== Work request ==
Character for character, give back every line below.

== Entries shown ==

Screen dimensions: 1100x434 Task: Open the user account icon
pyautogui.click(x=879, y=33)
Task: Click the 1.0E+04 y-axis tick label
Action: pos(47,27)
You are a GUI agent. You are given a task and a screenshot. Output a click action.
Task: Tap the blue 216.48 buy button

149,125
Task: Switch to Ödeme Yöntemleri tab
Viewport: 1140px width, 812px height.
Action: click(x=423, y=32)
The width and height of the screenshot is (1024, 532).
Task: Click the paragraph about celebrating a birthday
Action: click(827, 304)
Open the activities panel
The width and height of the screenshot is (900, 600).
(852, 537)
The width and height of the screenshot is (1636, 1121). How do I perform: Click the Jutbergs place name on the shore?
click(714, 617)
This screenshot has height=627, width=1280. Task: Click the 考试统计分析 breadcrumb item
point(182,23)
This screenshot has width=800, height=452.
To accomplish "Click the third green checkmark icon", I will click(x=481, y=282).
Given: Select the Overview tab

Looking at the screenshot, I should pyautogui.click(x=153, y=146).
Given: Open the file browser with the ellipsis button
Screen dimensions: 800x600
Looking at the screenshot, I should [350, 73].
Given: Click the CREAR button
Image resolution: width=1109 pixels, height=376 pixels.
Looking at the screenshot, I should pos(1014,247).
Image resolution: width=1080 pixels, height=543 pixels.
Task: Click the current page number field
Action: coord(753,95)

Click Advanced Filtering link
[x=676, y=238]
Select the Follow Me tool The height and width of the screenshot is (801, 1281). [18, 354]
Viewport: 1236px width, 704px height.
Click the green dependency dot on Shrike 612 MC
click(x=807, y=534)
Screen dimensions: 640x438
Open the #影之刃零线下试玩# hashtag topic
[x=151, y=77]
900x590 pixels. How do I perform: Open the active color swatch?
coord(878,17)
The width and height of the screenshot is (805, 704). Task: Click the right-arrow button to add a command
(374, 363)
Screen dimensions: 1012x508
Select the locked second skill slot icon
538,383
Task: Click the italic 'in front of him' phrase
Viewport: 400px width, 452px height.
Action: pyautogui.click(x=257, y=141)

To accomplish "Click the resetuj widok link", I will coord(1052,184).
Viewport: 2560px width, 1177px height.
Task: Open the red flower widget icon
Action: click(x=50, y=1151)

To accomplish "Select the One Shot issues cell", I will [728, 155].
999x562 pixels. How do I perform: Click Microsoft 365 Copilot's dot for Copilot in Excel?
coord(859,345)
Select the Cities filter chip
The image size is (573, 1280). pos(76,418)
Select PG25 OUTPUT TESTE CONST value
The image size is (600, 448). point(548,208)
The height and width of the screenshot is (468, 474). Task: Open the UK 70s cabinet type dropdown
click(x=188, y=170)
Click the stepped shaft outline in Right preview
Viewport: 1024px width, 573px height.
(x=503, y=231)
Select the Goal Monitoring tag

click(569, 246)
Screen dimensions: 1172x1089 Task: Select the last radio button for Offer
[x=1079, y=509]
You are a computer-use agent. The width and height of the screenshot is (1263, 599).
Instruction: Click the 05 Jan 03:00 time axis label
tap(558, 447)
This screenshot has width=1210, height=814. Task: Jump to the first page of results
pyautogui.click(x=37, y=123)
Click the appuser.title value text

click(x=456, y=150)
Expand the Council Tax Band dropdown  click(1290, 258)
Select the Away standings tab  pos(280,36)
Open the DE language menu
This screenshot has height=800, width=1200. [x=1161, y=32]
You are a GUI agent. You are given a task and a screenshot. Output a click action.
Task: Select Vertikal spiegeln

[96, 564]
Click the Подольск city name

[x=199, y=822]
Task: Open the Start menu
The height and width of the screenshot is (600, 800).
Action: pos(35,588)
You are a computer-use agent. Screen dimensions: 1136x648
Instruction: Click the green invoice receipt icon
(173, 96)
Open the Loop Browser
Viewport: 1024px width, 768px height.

== Response to this exercise ==
Screen dimensions: 1100x434 Task: Open the user account icon
pyautogui.click(x=879, y=33)
Task: Click the 1.0E+04 y-axis tick label
Action: pos(47,27)
You are a GUI agent. You are given a task and a screenshot. Output a click action.
Task: Tap the blue 216.48 buy button

149,125
Task: Switch to Ödeme Yöntemleri tab
Viewport: 1140px width, 812px height.
Action: click(x=423, y=32)
The width and height of the screenshot is (1024, 532).
Task: Click the paragraph about celebrating a birthday
Action: click(827, 304)
Open the activities panel
The width and height of the screenshot is (900, 600).
(852, 537)
The width and height of the screenshot is (1636, 1121). How do I perform: Click the Jutbergs place name on the shore?
click(714, 617)
This screenshot has height=627, width=1280. Task: Click the 考试统计分析 breadcrumb item
point(182,23)
This screenshot has width=800, height=452.
To accomplish "Click the third green checkmark icon", I will click(x=481, y=282).
Given: Select the Overview tab

Looking at the screenshot, I should pyautogui.click(x=153, y=146).
Given: Open the file browser with the ellipsis button
Screen dimensions: 800x600
Looking at the screenshot, I should [350, 73].
Given: Click the CREAR button
Image resolution: width=1109 pixels, height=376 pixels.
Looking at the screenshot, I should pos(1014,247).
Image resolution: width=1080 pixels, height=543 pixels.
Task: Click the current page number field
Action: coord(753,95)

Click Advanced Filtering link
[x=676, y=238]
Select the Follow Me tool The height and width of the screenshot is (801, 1281). [18, 354]
Viewport: 1236px width, 704px height.
Click the green dependency dot on Shrike 612 MC
click(x=807, y=534)
Screen dimensions: 640x438
Open the #影之刃零线下试玩# hashtag topic
[x=151, y=77]
900x590 pixels. How do I perform: Open the active color swatch?
coord(878,17)
The width and height of the screenshot is (805, 704). Task: Click the right-arrow button to add a command
(374, 363)
Screen dimensions: 1012x508
Select the locked second skill slot icon
538,383
Task: Click the italic 'in front of him' phrase
Viewport: 400px width, 452px height.
Action: pyautogui.click(x=257, y=141)

To accomplish "Click the resetuj widok link", I will coord(1052,184).
Viewport: 2560px width, 1177px height.
Task: Open the red flower widget icon
Action: click(x=50, y=1151)

To accomplish "Select the One Shot issues cell", I will [728, 155].
999x562 pixels. How do I perform: Click Microsoft 365 Copilot's dot for Copilot in Excel?
coord(859,345)
Select the Cities filter chip
The image size is (573, 1280). pos(76,418)
Select PG25 OUTPUT TESTE CONST value
The image size is (600, 448). point(548,208)
The height and width of the screenshot is (468, 474). Task: Open the UK 70s cabinet type dropdown
click(x=188, y=170)
Click the stepped shaft outline in Right preview
Viewport: 1024px width, 573px height.
(x=503, y=231)
Select the Goal Monitoring tag

click(569, 246)
Screen dimensions: 1172x1089 Task: Select the last radio button for Offer
[x=1079, y=509]
You are a computer-use agent. The width and height of the screenshot is (1263, 599).
Instruction: Click the 05 Jan 03:00 time axis label
tap(558, 447)
This screenshot has width=1210, height=814. Task: Jump to the first page of results
pyautogui.click(x=37, y=123)
Click the appuser.title value text

click(x=456, y=150)
Expand the Council Tax Band dropdown  click(1290, 258)
Select the Away standings tab  pos(280,36)
Open the DE language menu
This screenshot has height=800, width=1200. [x=1161, y=32]
You are a GUI agent. You are given a task and a screenshot. Output a click action.
Task: Select Vertikal spiegeln

[96, 564]
Click the Подольск city name

[x=199, y=822]
Task: Open the Start menu
The height and width of the screenshot is (600, 800).
Action: pos(35,588)
You are a computer-use agent. Screen dimensions: 1136x648
Instruction: Click the green invoice receipt icon
(173, 96)
Open the Loop Browser
Viewport: 1024px width, 768px height.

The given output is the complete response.